La mujer de la maleta gris permanece sentada en una estación donde los trenes, hoy, no van a ninguna parte.
Un niño le regala con sus ojos una luna invisible que se atrinchera en su corazón indómito. Le hace una reverencia inventada para la ocasión.
Sin apenas esfuerzo lee su alma y sabe que está enferma de ausencia, que su garganta está seca. En lugar de preguntarle si paz de espíritu o guerra de amor le dice:
“Ve a sacar tu amor de paseo antes de que sea demasiado tarde”.
Y ella va y le hace caso, sumisa. Empieza a reconocer sus perfectas imperfecciones y a fijar prioridades…
Y le dice: “Anda, despierta tu sensibilidad atrofiada”.

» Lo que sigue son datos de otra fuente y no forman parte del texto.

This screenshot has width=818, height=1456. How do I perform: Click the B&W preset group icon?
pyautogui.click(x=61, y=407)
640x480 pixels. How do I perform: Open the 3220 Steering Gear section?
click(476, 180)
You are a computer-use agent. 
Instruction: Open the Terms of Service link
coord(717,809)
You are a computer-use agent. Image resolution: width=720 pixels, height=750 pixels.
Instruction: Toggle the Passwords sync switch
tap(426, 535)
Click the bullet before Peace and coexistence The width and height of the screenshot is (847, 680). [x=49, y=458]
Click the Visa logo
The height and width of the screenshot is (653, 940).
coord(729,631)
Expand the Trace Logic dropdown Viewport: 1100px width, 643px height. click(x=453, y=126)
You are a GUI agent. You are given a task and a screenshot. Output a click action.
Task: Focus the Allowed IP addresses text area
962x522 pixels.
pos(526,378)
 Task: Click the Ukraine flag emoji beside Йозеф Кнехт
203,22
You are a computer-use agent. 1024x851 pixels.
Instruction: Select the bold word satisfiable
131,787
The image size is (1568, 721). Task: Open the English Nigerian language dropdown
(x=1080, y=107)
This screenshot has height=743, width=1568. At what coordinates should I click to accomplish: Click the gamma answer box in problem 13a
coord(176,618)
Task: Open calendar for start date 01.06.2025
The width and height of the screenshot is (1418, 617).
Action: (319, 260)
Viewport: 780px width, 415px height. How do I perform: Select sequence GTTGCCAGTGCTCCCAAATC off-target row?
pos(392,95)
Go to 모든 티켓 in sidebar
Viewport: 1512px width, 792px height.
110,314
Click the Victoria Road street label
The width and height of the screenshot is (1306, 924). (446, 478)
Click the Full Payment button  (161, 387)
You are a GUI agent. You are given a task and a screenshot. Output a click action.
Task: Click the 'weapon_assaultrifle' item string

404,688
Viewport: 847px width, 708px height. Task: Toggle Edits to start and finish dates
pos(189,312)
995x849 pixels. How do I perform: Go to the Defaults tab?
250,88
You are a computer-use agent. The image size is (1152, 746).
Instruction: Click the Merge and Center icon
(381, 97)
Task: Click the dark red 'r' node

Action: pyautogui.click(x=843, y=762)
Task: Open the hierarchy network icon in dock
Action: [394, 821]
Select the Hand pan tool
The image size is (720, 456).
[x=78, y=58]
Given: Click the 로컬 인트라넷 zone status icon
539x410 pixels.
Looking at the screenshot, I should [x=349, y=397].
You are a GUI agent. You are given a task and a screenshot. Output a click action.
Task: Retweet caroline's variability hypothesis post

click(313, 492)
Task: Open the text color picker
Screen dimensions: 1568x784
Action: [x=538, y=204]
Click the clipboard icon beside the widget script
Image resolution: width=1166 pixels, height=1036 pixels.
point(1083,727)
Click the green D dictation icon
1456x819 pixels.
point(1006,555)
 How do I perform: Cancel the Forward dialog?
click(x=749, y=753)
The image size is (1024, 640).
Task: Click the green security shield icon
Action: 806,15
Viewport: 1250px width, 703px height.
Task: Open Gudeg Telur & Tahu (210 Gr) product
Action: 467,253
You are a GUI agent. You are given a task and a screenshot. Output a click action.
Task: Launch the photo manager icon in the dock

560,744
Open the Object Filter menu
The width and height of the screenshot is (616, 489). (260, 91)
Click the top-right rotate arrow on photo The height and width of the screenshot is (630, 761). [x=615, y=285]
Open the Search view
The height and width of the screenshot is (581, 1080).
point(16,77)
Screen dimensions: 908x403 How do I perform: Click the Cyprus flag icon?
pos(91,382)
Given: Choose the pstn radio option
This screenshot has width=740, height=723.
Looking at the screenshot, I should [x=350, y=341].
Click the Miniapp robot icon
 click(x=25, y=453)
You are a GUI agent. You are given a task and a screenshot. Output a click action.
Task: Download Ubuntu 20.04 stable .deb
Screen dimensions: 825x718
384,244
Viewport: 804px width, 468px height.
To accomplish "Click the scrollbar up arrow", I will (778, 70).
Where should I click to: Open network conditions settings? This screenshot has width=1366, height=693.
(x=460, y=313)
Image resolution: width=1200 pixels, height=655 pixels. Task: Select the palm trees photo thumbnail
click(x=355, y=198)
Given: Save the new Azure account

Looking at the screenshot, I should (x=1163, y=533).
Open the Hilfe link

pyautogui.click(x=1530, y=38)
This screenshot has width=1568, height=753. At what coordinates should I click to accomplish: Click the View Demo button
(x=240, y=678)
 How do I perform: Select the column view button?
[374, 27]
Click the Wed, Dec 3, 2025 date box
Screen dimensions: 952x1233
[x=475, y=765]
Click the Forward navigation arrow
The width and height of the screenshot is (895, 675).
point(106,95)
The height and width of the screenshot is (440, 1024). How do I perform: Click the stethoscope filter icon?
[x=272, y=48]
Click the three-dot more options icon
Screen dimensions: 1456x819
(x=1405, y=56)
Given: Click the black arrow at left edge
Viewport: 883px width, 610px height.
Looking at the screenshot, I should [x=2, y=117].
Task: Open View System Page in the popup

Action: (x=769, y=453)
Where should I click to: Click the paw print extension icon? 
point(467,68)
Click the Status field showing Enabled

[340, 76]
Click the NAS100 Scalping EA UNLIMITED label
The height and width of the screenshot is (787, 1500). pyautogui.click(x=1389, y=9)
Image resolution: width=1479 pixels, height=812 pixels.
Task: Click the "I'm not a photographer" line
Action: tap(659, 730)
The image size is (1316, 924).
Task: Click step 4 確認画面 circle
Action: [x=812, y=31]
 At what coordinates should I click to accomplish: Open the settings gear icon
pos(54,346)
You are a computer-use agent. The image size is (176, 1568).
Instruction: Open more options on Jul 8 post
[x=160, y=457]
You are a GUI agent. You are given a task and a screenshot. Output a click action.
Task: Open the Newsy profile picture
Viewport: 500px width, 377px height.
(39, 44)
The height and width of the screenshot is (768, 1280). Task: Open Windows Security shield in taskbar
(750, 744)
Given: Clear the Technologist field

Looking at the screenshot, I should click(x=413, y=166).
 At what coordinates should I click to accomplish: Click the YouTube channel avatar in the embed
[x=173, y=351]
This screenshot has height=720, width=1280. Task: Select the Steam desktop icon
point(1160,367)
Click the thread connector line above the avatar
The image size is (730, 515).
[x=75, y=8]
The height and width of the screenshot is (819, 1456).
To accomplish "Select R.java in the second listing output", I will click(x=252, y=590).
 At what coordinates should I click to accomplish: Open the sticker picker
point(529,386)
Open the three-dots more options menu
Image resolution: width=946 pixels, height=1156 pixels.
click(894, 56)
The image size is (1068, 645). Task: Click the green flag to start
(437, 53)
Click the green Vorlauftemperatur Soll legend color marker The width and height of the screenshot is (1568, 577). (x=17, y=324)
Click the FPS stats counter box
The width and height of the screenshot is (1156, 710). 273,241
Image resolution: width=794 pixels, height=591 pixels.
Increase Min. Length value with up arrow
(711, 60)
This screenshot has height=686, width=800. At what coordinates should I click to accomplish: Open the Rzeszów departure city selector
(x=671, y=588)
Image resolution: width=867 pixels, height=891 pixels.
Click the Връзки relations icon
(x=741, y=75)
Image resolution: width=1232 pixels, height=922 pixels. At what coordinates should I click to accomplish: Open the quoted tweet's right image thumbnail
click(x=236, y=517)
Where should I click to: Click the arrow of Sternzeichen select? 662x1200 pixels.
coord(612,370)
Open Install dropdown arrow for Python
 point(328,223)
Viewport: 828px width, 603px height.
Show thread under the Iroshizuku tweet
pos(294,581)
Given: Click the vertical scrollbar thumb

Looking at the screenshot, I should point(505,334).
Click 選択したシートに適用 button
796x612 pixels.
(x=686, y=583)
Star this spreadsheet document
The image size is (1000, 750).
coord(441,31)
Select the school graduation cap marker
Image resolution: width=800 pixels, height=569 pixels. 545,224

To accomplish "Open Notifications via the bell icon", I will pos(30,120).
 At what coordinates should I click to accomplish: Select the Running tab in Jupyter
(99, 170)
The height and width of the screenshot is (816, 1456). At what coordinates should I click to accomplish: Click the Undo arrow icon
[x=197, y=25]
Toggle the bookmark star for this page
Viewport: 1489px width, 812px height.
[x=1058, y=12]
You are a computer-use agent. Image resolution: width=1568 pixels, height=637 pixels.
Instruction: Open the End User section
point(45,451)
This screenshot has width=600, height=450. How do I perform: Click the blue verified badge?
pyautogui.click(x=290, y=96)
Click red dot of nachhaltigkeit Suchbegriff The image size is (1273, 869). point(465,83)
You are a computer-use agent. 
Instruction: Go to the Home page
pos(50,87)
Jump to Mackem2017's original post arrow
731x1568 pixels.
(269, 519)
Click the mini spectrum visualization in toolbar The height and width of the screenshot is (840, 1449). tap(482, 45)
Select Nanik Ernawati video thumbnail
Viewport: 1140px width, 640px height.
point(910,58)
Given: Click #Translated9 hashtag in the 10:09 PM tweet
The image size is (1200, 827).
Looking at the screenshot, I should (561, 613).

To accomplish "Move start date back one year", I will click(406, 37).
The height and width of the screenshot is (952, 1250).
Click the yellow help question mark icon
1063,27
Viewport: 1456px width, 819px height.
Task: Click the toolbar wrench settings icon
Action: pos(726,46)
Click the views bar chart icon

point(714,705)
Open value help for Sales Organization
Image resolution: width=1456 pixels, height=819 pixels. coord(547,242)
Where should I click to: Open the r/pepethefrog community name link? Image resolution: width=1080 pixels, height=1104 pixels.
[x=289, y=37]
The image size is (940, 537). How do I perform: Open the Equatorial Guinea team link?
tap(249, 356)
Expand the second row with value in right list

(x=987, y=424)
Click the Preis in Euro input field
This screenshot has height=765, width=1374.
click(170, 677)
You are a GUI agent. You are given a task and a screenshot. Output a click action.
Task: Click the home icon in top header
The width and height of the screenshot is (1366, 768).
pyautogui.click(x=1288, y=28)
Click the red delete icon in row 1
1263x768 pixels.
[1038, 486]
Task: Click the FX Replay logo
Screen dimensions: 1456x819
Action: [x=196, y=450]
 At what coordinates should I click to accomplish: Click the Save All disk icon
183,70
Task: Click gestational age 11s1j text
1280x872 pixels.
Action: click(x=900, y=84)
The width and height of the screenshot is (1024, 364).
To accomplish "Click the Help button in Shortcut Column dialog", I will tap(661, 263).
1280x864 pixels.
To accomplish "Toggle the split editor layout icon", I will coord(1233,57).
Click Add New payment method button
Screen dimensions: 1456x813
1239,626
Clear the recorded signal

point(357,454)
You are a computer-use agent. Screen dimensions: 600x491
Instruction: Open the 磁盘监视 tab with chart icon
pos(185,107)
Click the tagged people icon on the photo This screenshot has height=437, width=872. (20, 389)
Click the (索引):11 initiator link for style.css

Y ella va y deja que fluyan las dudas y las verdades a medias, incluso se permite alguna blasfemia agazapada entre plegarias.
Lo finito deja de interesarle de repente igual que la fangosa realidad de ayer. Y decide elevarse más allá de este banco de estación donde reposan tantos adioses y mentiras.
Recita el único poema suyo que recuerda y que un día la cautivó:
“ Si buscara poseerte… sobraría la intención
Si quisiera seguir sumida en tu hechizo
¿qué más podría ofrecerte, si carezco ya de lengua,
de piel, de tanto regalártela?”
Palabras…
Pero a la mujer de la maleta gris ya no le duelen sus delirios, incluso ha empezado a olvidar su nombre…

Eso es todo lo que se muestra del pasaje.